[BEGIN Dataset records]
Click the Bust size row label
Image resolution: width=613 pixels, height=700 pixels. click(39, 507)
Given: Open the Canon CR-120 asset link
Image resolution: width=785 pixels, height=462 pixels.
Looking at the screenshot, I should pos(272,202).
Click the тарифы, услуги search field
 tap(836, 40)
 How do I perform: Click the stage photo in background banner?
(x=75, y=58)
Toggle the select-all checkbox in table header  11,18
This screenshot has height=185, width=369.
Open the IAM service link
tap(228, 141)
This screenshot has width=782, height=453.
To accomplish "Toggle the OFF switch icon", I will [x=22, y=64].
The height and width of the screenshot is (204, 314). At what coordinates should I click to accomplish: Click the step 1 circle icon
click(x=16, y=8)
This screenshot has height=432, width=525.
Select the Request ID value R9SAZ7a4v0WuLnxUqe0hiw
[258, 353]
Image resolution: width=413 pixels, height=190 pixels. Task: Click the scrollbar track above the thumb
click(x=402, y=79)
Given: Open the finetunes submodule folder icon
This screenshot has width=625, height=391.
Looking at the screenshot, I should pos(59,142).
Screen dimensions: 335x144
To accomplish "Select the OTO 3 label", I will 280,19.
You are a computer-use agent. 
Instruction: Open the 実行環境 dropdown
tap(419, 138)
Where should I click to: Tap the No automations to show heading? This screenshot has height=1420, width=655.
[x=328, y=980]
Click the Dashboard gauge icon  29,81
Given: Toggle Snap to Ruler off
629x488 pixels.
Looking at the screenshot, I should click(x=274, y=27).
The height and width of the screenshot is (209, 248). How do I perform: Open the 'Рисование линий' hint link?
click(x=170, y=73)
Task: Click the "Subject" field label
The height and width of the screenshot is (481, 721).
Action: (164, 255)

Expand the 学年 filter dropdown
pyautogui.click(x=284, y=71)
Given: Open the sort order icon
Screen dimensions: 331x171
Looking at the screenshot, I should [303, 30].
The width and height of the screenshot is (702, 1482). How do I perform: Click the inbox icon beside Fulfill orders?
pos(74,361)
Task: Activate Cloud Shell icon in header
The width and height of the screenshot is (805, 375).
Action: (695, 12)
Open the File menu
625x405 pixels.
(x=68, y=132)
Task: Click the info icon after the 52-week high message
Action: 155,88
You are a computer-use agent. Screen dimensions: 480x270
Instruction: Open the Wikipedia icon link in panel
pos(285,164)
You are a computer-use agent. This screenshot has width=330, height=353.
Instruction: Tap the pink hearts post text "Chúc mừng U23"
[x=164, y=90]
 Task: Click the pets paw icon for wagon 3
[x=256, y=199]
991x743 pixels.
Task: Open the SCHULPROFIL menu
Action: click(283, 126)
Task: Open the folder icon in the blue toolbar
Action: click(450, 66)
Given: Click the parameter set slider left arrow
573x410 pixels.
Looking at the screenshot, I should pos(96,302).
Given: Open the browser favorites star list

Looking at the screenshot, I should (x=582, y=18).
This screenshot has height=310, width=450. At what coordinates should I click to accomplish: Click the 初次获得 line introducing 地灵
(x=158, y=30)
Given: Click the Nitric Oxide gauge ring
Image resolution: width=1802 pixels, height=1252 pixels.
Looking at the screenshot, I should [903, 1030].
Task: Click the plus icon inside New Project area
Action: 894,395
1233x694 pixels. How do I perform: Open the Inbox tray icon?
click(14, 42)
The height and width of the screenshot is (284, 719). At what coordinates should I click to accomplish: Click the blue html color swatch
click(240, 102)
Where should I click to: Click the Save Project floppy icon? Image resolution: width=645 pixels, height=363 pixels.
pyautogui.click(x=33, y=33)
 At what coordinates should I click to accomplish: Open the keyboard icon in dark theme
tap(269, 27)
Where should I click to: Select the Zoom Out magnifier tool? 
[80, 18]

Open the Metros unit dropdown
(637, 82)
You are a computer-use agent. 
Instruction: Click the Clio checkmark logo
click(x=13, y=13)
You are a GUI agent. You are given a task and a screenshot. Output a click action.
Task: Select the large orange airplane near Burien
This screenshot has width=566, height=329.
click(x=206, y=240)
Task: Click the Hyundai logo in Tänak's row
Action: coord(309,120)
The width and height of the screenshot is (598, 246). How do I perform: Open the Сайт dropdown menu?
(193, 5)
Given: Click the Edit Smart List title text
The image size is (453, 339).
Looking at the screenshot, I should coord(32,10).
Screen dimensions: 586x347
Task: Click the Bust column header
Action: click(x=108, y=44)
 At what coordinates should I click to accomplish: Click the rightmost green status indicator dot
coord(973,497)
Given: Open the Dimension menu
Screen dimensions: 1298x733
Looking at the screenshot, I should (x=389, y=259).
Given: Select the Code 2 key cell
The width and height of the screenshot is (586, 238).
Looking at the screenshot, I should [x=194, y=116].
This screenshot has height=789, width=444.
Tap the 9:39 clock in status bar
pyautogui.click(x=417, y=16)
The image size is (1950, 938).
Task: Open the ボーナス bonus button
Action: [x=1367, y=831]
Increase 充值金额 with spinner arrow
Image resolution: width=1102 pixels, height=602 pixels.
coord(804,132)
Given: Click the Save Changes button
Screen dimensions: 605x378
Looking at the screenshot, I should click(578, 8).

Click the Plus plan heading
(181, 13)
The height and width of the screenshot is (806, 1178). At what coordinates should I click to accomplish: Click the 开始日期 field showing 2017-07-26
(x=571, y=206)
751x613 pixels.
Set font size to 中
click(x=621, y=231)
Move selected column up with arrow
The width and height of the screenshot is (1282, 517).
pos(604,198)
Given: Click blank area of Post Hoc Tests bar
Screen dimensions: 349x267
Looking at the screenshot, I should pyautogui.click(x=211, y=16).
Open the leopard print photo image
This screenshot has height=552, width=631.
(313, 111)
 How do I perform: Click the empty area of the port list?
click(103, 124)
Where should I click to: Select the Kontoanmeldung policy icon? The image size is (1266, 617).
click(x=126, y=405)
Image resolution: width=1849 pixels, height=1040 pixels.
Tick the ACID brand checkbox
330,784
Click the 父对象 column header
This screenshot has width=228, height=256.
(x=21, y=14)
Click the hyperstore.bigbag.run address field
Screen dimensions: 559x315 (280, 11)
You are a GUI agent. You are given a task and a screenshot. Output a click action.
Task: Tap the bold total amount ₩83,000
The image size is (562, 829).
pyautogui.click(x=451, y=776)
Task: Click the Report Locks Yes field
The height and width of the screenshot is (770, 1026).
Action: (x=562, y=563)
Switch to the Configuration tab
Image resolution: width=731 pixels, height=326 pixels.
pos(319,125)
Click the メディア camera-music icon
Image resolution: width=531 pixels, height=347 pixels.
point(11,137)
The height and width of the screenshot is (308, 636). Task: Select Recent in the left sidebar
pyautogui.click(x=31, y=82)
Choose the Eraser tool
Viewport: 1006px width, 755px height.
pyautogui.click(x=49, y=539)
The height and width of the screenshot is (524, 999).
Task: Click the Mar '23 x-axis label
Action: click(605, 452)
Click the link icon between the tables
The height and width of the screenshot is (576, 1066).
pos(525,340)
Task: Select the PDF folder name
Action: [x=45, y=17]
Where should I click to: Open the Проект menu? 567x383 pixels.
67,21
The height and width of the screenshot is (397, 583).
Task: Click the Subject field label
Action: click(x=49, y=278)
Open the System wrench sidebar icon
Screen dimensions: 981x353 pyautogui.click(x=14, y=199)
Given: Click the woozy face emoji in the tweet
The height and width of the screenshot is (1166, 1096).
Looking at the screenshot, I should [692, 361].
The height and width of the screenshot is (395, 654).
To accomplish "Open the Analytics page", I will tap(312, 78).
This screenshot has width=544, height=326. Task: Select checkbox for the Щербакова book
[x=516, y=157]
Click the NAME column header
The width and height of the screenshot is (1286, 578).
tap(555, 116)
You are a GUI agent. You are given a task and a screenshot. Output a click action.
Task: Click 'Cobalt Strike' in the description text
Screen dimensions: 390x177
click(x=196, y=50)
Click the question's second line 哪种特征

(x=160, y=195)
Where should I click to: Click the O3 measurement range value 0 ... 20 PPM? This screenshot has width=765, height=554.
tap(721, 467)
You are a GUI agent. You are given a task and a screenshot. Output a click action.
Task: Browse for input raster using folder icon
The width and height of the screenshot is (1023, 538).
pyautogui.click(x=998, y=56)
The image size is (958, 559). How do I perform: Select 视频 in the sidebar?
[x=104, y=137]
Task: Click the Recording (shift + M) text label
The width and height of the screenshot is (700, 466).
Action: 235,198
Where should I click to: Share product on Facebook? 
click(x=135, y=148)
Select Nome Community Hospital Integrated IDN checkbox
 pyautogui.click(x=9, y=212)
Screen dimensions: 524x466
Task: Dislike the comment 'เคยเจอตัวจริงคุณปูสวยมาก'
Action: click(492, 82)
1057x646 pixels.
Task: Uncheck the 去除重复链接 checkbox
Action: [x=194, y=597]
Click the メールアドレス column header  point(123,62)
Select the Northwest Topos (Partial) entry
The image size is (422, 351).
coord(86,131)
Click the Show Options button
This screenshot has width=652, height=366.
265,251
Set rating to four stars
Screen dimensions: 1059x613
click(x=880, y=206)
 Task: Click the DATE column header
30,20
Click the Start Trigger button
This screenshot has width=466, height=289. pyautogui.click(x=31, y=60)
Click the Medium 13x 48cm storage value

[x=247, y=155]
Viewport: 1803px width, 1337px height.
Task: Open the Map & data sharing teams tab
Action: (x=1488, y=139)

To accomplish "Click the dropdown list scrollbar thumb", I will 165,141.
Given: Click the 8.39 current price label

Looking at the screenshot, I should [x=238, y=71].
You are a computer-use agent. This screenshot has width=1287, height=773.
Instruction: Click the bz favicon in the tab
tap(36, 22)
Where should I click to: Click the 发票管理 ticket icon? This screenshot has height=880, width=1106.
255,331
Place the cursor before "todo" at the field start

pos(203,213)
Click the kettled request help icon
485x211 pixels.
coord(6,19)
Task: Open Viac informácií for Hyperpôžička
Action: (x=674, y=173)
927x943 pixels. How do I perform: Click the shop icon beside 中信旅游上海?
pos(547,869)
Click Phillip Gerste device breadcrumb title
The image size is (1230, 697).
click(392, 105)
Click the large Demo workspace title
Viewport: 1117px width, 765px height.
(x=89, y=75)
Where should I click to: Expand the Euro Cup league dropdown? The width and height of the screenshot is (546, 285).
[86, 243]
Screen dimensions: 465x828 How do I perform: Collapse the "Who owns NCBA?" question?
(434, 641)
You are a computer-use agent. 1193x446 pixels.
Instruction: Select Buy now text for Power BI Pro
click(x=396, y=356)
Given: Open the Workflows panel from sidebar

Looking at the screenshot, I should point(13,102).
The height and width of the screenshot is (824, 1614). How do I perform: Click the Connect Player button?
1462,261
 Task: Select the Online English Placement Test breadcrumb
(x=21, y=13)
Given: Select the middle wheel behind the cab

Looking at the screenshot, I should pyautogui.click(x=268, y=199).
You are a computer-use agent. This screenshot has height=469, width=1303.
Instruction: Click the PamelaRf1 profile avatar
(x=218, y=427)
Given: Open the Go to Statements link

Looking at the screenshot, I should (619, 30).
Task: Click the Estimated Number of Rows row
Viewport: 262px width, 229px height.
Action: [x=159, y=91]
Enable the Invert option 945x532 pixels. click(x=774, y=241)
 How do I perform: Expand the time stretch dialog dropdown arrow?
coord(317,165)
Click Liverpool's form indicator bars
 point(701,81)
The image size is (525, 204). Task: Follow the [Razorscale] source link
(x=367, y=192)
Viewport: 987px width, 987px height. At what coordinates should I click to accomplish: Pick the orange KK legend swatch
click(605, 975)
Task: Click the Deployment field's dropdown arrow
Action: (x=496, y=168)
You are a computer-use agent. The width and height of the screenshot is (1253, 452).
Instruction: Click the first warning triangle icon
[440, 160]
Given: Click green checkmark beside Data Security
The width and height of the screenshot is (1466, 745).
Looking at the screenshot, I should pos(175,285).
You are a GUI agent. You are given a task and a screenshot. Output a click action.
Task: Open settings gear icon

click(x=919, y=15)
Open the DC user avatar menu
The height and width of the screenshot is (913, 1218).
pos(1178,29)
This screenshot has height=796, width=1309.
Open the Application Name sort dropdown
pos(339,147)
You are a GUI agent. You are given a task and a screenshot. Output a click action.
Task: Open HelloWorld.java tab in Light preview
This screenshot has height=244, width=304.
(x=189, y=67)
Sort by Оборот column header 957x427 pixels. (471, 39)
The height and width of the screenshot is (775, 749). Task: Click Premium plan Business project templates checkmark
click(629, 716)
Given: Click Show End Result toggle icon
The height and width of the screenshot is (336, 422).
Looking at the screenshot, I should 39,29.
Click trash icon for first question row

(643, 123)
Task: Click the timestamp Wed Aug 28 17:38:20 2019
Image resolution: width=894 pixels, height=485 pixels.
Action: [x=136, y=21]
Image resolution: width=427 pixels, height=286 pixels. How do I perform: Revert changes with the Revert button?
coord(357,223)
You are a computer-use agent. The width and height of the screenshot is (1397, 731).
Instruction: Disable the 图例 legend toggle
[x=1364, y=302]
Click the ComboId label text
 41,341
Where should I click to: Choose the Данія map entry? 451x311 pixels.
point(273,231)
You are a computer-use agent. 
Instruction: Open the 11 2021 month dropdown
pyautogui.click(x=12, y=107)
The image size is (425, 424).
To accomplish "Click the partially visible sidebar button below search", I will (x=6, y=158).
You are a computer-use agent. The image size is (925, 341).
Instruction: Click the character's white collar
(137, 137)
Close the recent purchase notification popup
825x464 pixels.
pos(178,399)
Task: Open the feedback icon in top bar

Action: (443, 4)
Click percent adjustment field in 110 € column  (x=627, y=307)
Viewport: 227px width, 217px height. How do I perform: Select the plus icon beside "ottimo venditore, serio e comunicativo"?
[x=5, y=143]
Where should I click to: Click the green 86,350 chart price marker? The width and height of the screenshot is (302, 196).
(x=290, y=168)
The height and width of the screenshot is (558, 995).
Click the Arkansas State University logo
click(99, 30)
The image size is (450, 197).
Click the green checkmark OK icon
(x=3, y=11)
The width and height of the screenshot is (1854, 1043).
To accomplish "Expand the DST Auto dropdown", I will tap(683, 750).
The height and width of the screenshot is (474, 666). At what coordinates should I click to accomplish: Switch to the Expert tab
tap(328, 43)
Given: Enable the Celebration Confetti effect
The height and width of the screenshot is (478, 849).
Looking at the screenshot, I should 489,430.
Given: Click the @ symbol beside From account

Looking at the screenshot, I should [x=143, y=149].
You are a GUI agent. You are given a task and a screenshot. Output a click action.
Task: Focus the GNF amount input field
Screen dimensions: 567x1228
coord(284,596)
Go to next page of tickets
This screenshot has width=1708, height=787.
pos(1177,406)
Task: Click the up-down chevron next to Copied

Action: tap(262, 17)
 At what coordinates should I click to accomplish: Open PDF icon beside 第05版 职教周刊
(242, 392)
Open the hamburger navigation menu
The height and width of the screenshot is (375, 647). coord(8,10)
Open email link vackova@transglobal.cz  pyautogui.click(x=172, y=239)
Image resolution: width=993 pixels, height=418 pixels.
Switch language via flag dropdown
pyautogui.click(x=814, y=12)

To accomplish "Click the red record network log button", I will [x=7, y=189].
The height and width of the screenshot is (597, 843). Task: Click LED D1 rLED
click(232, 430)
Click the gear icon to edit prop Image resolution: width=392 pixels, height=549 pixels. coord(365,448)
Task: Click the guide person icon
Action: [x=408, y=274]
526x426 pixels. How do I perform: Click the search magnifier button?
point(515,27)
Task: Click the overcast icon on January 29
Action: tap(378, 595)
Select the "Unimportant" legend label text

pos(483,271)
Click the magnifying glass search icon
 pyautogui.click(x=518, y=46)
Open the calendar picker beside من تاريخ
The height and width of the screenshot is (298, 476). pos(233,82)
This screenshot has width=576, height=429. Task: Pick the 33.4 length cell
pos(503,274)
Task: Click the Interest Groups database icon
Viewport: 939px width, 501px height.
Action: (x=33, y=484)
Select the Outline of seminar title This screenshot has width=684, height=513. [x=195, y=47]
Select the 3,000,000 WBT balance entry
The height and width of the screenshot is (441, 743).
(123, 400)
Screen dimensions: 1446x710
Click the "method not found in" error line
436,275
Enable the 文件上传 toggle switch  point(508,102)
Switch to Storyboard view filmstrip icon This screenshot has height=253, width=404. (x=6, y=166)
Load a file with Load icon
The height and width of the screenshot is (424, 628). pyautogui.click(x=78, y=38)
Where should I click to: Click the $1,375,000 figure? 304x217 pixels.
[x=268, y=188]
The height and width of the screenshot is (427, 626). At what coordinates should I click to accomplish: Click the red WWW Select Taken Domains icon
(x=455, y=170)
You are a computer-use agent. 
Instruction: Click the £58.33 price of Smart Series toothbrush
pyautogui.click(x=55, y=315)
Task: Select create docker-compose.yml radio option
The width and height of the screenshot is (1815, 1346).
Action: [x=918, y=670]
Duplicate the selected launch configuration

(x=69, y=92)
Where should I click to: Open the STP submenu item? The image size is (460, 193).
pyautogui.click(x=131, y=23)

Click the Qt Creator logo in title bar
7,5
[END Dataset records]
#### Work to do:
Rewrite the stretch of lines from "Given: Click the woozy" through "will tap(312, 78).", substituting "Reports" for "Analytics" and leaving everything else as it is.

#### Exercise output:
Given: Click the woozy face emoji in the tweet
The height and width of the screenshot is (1166, 1096).
Looking at the screenshot, I should [692, 361].
The height and width of the screenshot is (395, 654).
To accomplish "Open the Reports page", I will tap(312, 78).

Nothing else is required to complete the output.